Kemudian, data tersebut bisa ditunjukkan saat hari H pencoblosan 14 Februari. Lebih lanjut dirinya mengatakan, nanti 4 hari sebelum Pemilu, akan ada pemberitahuan atau undangan dari KPPS, untuk bisa memilih di TPS yang tertera saat proses pindah pilih.
Lebih lanjut Izza menjelaskan, rata-rata pemilih mengajukan pindah pilih pada saat injury time, atau hari terakhir menjelang penutupan layanan pindah pilih.
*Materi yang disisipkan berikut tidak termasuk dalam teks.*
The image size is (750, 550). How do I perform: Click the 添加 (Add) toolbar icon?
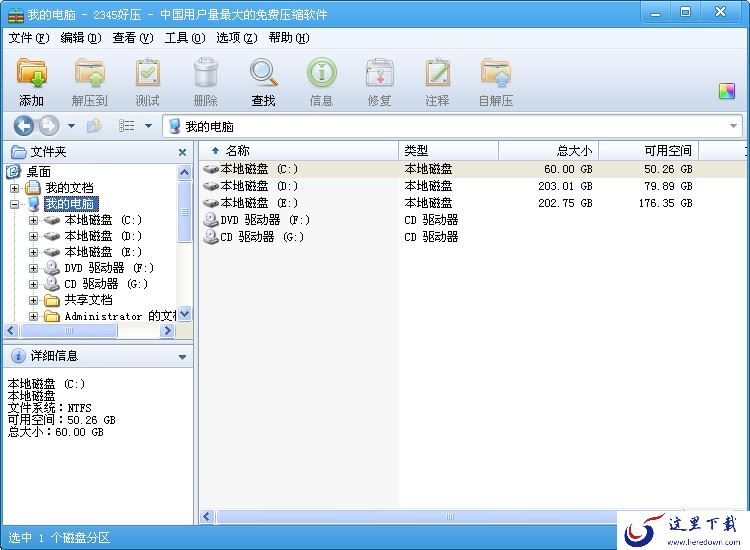click(x=32, y=76)
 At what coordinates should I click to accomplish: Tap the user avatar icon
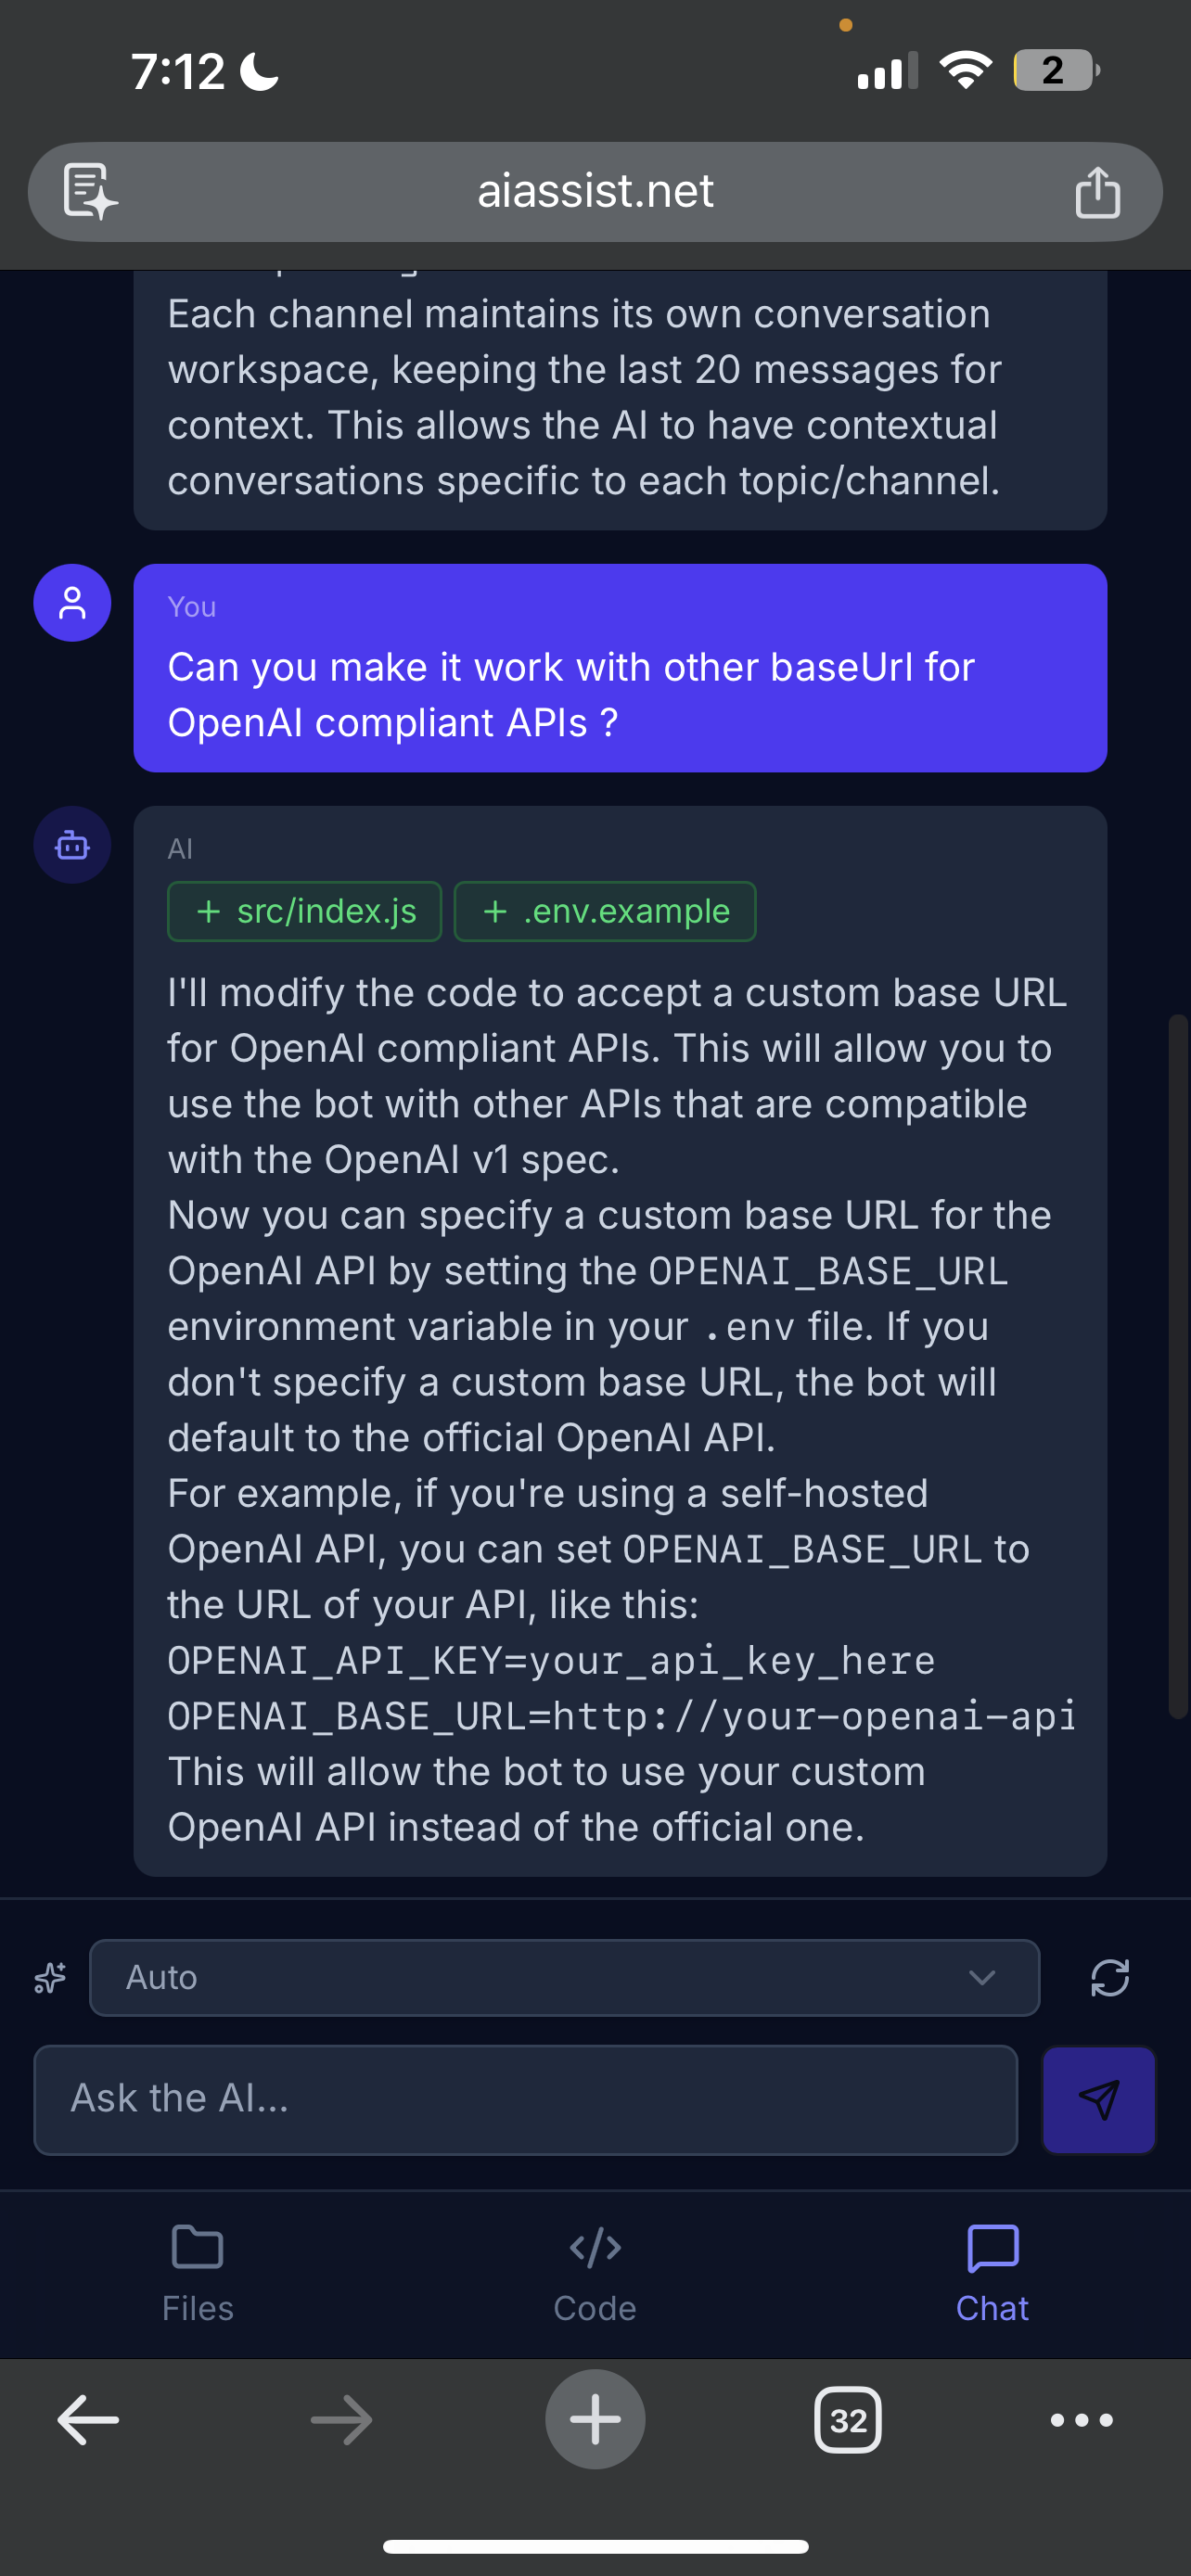[x=72, y=602]
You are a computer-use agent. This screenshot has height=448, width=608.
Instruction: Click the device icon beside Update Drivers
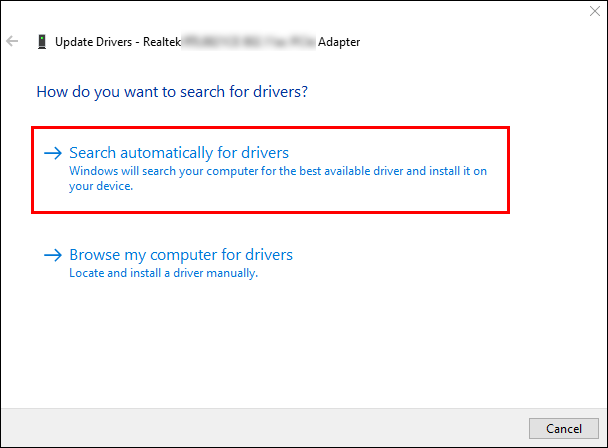point(41,42)
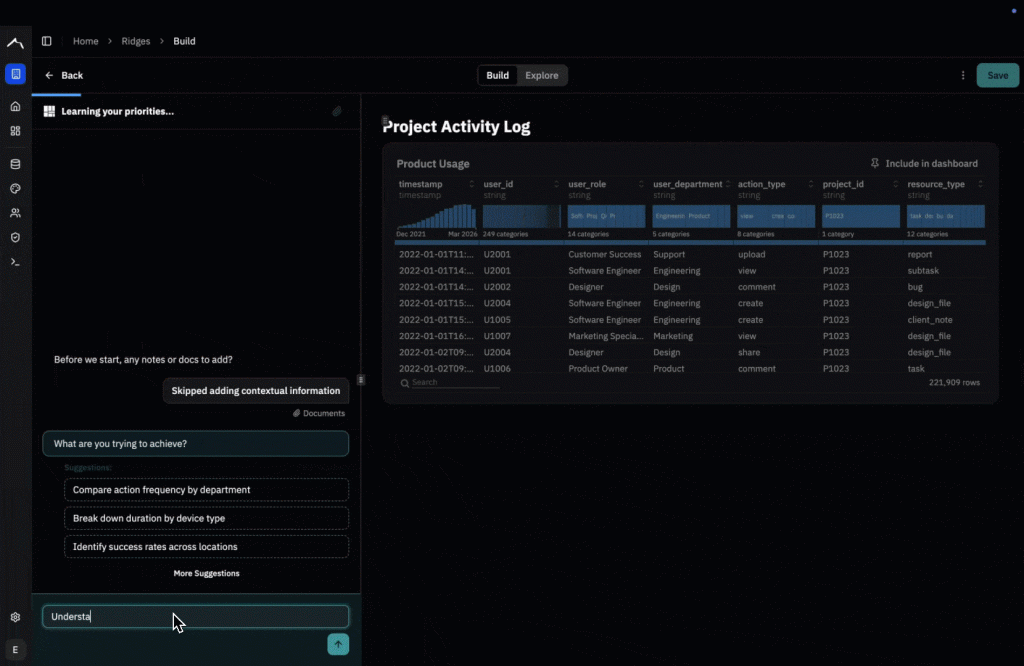Viewport: 1024px width, 666px height.
Task: Click the Save button
Action: click(997, 75)
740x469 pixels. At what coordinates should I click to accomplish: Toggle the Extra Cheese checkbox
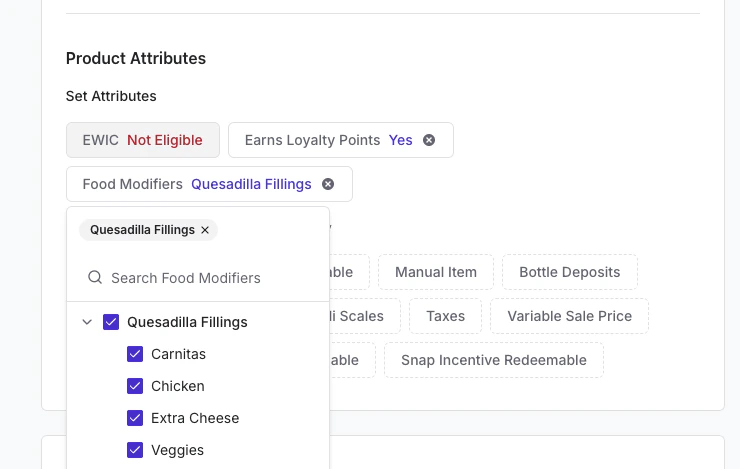tap(135, 418)
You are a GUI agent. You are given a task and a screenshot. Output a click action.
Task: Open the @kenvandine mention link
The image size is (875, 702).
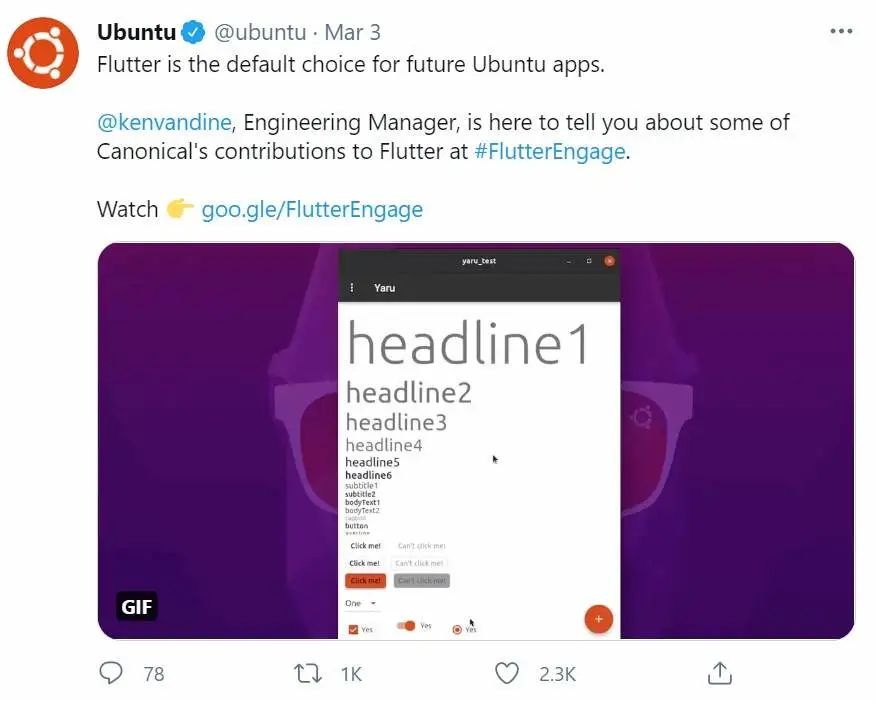165,123
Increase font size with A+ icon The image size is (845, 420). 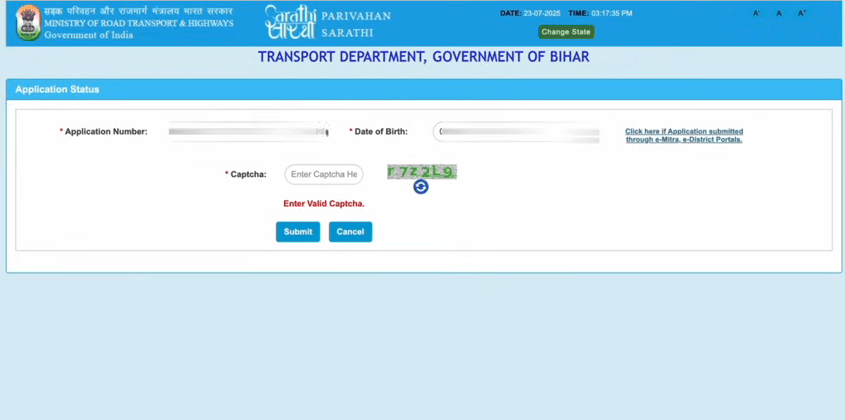[x=802, y=13]
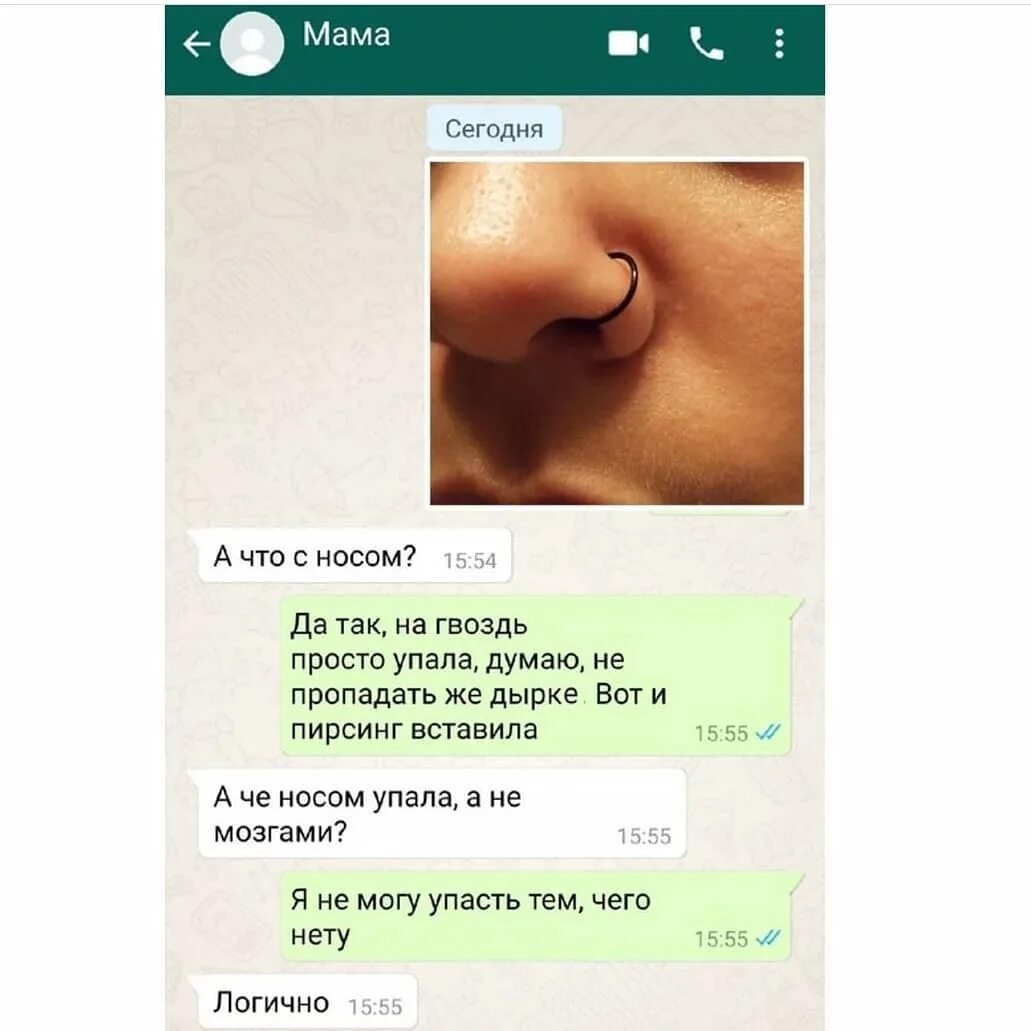Tap the 15:54 timestamp

469,561
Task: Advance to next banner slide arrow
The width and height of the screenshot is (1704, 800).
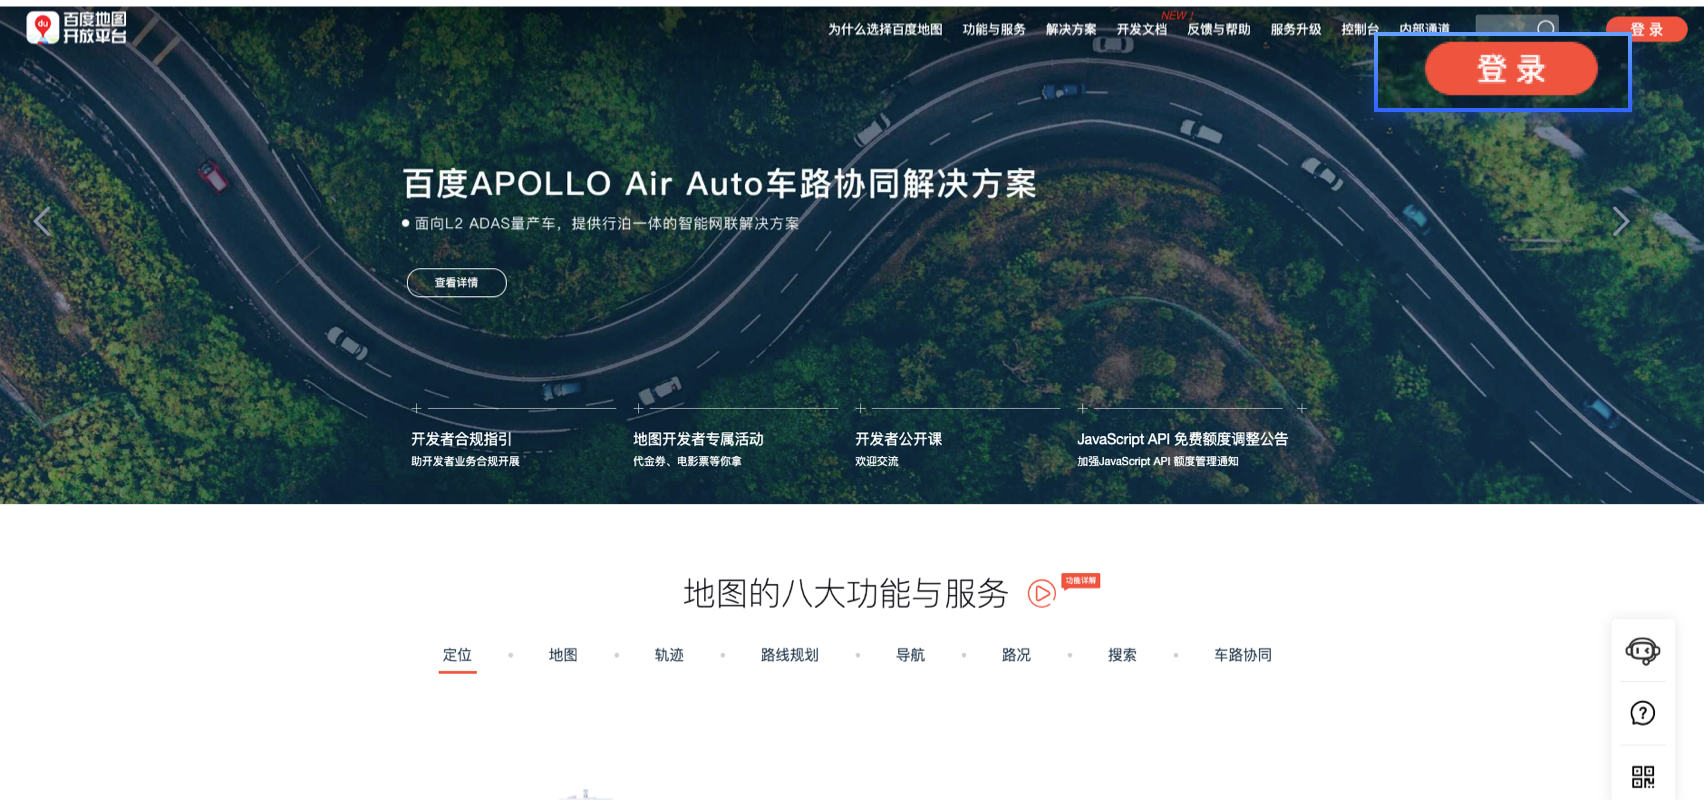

Meski begitu, pihaknya mengapresiasi kepedulian masyarakat, dan perusahaan di Kota Madiun yang proaktif, agar hak suara mereka tidak hilang saat Pemilu nanti.
Data DPTb, kata Izza bakal ditempel oleh KPPS di masing-masing TPS. Termasuk pemilih yang masuk dalam daftar pemilih tetap (DPT). Bagi pemilih yang mengajukan pindah pilih ke Kota Madiun, nantinya akan dibagi ke sejumlah tempat pemungutan suara (TPS).
"Ketika masyarakat mengurus DPTb karena alasan pindah domisili (pindah masuk ke Kota Madiun), maka akan mendapatkan lima surat suara. Dan yang mengurus DPTb di luar daerah pemilihan (dapil) Kota Madiun, maka hanya mendapat satu, dua, ataupun tiga surat suara," terangnya.
KPU juga memberikan kesempatan untuk masyarakat, jika masih ada pengajuan pindah pilih tujuh hari sebelum hari H pemungutan suara. Namun, kesempatan itu ditujukan bagi masyarakat dengan ketentuan tertentu, yaitu tertimpa bencana, sakit, menjadi tahanan, maupun karena tugas pekerjaan.